__PROBLEM TO WORK ON__.
Reproduce the lines below verbatim, starting at the line that contains "Given: Click the link icon next to API端点" and ending at the last line of the records, both ends included.

__RECORDS TO USE__.
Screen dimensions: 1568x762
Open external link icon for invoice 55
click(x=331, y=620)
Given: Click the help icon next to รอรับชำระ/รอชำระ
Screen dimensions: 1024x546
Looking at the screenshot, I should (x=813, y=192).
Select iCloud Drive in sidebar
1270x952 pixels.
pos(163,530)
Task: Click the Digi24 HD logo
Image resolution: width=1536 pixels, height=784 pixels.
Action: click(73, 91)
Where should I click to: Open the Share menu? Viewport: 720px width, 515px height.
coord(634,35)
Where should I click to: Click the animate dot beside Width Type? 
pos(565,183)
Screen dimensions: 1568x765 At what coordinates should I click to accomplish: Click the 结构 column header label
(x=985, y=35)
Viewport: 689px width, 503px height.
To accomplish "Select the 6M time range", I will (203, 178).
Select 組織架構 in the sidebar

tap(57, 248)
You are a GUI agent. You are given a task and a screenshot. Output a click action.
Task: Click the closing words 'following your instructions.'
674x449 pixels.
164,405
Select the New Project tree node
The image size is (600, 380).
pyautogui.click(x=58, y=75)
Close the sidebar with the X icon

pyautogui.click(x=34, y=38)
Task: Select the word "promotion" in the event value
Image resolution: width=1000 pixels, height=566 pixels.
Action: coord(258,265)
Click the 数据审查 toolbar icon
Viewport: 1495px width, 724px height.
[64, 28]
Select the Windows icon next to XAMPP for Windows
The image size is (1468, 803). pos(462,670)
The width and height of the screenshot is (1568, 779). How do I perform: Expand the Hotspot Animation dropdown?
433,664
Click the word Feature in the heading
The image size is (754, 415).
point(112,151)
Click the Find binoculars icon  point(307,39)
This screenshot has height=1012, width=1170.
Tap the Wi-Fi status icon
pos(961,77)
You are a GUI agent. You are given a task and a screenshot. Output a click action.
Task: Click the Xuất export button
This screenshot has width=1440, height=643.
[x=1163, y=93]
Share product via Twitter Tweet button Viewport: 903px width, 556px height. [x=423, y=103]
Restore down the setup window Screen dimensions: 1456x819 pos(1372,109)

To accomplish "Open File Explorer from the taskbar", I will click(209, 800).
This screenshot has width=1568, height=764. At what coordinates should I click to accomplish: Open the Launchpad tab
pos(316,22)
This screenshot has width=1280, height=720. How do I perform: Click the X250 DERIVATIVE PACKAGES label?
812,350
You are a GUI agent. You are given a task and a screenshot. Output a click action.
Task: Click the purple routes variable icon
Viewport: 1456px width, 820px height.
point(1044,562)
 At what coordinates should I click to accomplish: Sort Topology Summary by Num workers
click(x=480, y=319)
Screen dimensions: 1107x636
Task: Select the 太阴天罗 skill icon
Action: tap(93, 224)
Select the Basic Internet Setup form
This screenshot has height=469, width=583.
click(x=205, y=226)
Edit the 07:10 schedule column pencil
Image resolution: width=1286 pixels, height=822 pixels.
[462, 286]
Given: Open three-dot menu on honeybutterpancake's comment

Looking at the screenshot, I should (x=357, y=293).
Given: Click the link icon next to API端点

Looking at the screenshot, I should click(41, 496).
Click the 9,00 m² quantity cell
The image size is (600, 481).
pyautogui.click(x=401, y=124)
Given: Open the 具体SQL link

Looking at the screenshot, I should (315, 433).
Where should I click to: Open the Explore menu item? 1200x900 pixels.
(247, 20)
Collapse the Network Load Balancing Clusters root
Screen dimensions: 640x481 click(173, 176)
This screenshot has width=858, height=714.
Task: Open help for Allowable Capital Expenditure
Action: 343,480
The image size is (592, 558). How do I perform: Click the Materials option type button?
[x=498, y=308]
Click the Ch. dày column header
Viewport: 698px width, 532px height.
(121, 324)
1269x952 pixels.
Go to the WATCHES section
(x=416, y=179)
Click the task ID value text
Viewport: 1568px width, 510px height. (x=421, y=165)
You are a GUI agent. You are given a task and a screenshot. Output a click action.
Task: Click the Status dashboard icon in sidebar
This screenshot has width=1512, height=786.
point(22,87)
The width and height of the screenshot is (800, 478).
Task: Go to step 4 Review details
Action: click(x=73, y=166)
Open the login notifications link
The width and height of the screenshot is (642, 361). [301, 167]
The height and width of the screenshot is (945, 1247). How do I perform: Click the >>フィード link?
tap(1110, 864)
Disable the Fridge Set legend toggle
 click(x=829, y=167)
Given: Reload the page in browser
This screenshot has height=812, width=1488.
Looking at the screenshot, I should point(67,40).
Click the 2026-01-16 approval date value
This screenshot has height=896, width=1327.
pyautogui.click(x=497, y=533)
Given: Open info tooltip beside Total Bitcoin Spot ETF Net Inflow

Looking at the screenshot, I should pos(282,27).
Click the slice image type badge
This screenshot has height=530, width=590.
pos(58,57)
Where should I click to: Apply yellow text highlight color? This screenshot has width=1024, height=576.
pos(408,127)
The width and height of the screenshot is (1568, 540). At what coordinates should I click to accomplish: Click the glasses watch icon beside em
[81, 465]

__THE COMPLETED TASK__.
Given: Click the link icon next to API端点

Looking at the screenshot, I should click(41, 496).
Click the 9,00 m² quantity cell
The image size is (600, 481).
pyautogui.click(x=401, y=124)
Given: Open the 具体SQL link

Looking at the screenshot, I should (315, 433).
Where should I click to: Open the Explore menu item? 1200x900 pixels.
(247, 20)
Collapse the Network Load Balancing Clusters root
Screen dimensions: 640x481 click(173, 176)
This screenshot has width=858, height=714.
Task: Open help for Allowable Capital Expenditure
Action: 343,480
The image size is (592, 558). How do I perform: Click the Materials option type button?
[x=498, y=308]
Click the Ch. dày column header
Viewport: 698px width, 532px height.
(121, 324)
1269x952 pixels.
Go to the WATCHES section
(x=416, y=179)
Click the task ID value text
Viewport: 1568px width, 510px height. (x=421, y=165)
You are a GUI agent. You are given a task and a screenshot. Output a click action.
Task: Click the Status dashboard icon in sidebar
This screenshot has width=1512, height=786.
point(22,87)
The width and height of the screenshot is (800, 478).
Task: Go to step 4 Review details
Action: click(x=73, y=166)
Open the login notifications link
The width and height of the screenshot is (642, 361). [301, 167]
The height and width of the screenshot is (945, 1247). How do I perform: Click the >>フィード link?
tap(1110, 864)
Disable the Fridge Set legend toggle
 click(x=829, y=167)
Given: Reload the page in browser
This screenshot has height=812, width=1488.
Looking at the screenshot, I should point(67,40).
Click the 2026-01-16 approval date value
This screenshot has height=896, width=1327.
pyautogui.click(x=497, y=533)
Given: Open info tooltip beside Total Bitcoin Spot ETF Net Inflow

Looking at the screenshot, I should pos(282,27).
Click the slice image type badge
This screenshot has height=530, width=590.
pos(58,57)
Where should I click to: Apply yellow text highlight color? This screenshot has width=1024, height=576.
pos(408,127)
The width and height of the screenshot is (1568, 540). At what coordinates should I click to accomplish: Click the glasses watch icon beside em
[81, 465]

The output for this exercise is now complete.